TSP-1 can bind to various receptors and functions in regulating cell proliferation, proteases and the activity of transforming growth factor beta-1 (TGF-β1) [22, 23]. As an activator of TGF-β1, TSP-1 modulates the functions of TGF-β1 in cardiovascular diseases, atherosclerosis, and obesity. In addition, TSP-1 is selectively expressed in the infracted border suggesting that TSP-1 might inhibit the expansion of inflammation by activating TGF-β1 . TSP1 is also a major endogenous activator of TGF-β1 in experimental inflammatory glomerular disease. Regulation of TSP-1 with regards to its influence on TGF-β1 activity may be one of the causes of fibrosis, as TGF-β1 positively regulates HCV RNA replication which is likely manifested in the liver fibrosis associated with hepatitis C infection . It has been reported that TSP-1 is closely related to renal fibrosis in which TSP-1 is highly expressed . In studies of hepatic fibrosis, TSP-1 is found to be highly expressed. TSP-1 might play an additional role in liver fibrogenesis by stimulating angiogenesis and could be a potential target to prevent fibrogenesis in chronic inflammatory diseases of the liver .

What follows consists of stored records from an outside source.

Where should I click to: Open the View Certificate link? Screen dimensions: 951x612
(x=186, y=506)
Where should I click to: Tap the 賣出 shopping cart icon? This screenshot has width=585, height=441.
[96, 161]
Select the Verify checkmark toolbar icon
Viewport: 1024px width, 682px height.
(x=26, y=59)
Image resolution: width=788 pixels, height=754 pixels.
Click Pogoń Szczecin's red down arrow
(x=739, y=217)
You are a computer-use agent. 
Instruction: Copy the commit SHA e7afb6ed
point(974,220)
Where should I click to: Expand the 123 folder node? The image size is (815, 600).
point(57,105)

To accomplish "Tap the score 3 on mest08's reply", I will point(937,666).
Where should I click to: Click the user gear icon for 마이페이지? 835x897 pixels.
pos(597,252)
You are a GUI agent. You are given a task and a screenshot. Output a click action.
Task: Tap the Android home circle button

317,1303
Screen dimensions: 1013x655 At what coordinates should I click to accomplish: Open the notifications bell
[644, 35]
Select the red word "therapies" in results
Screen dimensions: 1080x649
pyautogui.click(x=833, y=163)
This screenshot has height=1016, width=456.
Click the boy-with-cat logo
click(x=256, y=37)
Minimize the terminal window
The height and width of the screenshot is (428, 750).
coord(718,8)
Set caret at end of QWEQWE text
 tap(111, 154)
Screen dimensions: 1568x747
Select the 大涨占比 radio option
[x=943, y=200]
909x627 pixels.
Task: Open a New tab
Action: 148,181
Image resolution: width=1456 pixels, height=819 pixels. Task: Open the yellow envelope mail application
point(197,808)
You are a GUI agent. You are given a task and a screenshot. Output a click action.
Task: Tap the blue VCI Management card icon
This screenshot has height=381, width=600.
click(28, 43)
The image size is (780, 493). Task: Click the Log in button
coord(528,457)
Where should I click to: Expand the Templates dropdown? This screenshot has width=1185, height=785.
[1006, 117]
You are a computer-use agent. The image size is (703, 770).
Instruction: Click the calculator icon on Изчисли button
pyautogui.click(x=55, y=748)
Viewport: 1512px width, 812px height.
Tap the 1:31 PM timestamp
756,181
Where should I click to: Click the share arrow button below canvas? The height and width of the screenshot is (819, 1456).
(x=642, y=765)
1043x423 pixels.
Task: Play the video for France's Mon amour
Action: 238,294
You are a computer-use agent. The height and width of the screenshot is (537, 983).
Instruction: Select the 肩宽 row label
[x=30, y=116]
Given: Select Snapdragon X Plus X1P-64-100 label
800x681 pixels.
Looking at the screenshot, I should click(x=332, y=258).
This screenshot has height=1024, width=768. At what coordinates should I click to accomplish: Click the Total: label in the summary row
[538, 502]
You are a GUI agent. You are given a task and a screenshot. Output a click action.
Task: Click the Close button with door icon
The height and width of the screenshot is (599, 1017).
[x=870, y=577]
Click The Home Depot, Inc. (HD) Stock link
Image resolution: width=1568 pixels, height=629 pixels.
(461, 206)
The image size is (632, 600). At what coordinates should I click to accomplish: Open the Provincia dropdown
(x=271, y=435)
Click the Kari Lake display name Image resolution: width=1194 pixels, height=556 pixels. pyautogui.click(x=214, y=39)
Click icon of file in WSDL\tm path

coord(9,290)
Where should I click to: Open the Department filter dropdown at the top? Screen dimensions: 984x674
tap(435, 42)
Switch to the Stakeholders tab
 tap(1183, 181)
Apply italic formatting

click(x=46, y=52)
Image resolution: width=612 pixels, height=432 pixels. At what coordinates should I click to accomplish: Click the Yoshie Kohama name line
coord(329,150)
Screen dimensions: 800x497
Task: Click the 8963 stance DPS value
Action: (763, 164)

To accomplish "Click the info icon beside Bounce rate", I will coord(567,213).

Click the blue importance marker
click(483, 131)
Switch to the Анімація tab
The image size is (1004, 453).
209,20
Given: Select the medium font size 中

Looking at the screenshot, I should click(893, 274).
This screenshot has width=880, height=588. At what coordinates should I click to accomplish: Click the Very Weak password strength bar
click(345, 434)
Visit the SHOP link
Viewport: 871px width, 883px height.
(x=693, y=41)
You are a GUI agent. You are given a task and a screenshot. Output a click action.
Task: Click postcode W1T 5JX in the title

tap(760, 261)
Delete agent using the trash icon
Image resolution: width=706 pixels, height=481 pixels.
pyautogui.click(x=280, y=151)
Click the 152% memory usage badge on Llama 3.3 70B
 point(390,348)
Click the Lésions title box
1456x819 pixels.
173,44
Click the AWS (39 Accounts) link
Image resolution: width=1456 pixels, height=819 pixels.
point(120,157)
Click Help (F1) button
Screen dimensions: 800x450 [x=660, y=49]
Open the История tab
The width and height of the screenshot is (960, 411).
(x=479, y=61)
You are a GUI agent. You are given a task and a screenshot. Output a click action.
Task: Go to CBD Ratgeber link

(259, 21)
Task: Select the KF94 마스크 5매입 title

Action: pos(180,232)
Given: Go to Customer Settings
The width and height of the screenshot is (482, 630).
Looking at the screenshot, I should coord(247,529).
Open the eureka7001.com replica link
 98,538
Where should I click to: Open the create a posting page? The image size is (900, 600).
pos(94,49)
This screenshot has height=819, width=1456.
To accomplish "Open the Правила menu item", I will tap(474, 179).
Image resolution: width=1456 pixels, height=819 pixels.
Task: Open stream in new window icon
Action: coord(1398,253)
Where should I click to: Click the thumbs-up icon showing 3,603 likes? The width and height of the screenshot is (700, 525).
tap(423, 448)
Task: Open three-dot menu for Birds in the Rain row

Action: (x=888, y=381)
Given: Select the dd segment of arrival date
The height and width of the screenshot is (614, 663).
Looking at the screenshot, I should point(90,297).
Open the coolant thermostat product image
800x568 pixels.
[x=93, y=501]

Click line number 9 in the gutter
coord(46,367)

NF-κB is a transcription factor present in almost all animal cell types. It is involved in many biological processes such as inflammation, immunity, cell differentiation, cell growth, tumorigenesis and apoptosis . Studies indicate that NF-κB and TSP-1 together, modulated by the expression of the androgen receptor, exert antitumor effects in prostate cancer . In the tumor microenvironment, TSP-1 has been shown to suppress tumor growth by inhibiting angiogenesis and activating TGF-β1. NF-κB mRNA expression and activity were significantly enhanced by proteinuria-loading and were synchronized with high expression of TSP-1, and TGF-β1 mRNA in the kidney . We found that expression of TSP-1, TGF-β1, and NF-κB in patients with HBV hepatic fibrosis were all significantly higher than that in the serum of HBV carriers, suggesting that TSP-1, TGF-β1, and NF-κB play important roles in the process of hepatic fibrosis. The detailed mechanisms involved in the interplay between TSP-1, TGF-β1, NF-κB and hepatic fibrosis require further study.
In conclusion, using a proteomics method, we obtained 27 differentially expressed proteins by comparing the serum of HBV carriers and hepatic fibrosis patients. The 27 proteins identified by proteomic methods are involved in cell growth, receptor binding, metastasis, blood coagulation, calcium ion binding, DNA binding, as well as being biomarkers and enzymes. Additional work is required to understand the relationship between these proteins and hepatic fibrosis. The results indicated that TSP-1, TGF-β1, NF-κB, and enolase-1 likely play important roles in the process of hepatic fibrosis. Although the levels of enolase-1 and TSP-1 in the serum of HBV carriers and hepatic fibrosis patients can be detected, the relationship between the degree of liver fibrosis and their expression needs further study.